===== Extracted material

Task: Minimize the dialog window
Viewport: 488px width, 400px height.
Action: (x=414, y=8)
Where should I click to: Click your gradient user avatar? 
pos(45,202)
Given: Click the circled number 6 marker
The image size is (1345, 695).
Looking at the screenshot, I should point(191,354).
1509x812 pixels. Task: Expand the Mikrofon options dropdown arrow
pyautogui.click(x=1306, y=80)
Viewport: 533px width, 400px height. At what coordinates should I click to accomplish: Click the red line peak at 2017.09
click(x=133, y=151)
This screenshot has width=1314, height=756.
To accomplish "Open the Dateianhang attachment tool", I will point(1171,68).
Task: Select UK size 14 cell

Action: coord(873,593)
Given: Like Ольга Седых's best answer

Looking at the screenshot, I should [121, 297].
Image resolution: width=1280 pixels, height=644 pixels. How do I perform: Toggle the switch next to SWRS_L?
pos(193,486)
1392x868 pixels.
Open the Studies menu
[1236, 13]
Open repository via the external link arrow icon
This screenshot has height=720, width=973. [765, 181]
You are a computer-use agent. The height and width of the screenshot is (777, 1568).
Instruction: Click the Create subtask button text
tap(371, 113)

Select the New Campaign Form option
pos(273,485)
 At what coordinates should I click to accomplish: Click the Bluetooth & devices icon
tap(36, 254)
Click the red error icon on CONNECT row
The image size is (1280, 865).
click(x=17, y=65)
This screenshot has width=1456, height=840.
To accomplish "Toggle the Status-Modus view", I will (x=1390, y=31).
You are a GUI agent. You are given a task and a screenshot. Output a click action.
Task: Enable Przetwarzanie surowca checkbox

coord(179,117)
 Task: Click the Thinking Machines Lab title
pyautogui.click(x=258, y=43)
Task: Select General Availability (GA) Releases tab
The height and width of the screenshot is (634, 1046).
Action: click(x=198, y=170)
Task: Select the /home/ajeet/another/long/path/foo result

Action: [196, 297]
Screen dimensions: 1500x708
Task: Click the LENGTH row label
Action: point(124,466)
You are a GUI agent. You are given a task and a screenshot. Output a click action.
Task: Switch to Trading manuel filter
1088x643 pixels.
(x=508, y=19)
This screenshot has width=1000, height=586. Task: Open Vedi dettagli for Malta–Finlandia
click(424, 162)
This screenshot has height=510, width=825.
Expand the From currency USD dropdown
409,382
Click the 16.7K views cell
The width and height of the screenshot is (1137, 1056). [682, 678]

==========

Task goal: Could you write out, exactly, each line of the data above from the one containing "Image resolution: width=1280" through the last, including both?

Expected answer:
Image resolution: width=1280 pixels, height=644 pixels. How do I perform: Toggle the switch next to SWRS_L?
pos(193,486)
1392x868 pixels.
Open the Studies menu
[1236, 13]
Open repository via the external link arrow icon
This screenshot has height=720, width=973. [765, 181]
You are a computer-use agent. The height and width of the screenshot is (777, 1568).
Instruction: Click the Create subtask button text
tap(371, 113)

Select the New Campaign Form option
pos(273,485)
 At what coordinates should I click to accomplish: Click the Bluetooth & devices icon
tap(36, 254)
Click the red error icon on CONNECT row
The image size is (1280, 865).
click(x=17, y=65)
This screenshot has width=1456, height=840.
To accomplish "Toggle the Status-Modus view", I will (x=1390, y=31).
You are a GUI agent. You are given a task and a screenshot. Output a click action.
Task: Enable Przetwarzanie surowca checkbox

coord(179,117)
 Task: Click the Thinking Machines Lab title
pyautogui.click(x=258, y=43)
Task: Select General Availability (GA) Releases tab
The height and width of the screenshot is (634, 1046).
Action: click(x=198, y=170)
Task: Select the /home/ajeet/another/long/path/foo result

Action: [196, 297]
Screen dimensions: 1500x708
Task: Click the LENGTH row label
Action: point(124,466)
You are a GUI agent. You are given a task and a screenshot. Output a click action.
Task: Switch to Trading manuel filter
1088x643 pixels.
(x=508, y=19)
This screenshot has width=1000, height=586. Task: Open Vedi dettagli for Malta–Finlandia
click(424, 162)
This screenshot has height=510, width=825.
Expand the From currency USD dropdown
409,382
Click the 16.7K views cell
The width and height of the screenshot is (1137, 1056). [682, 678]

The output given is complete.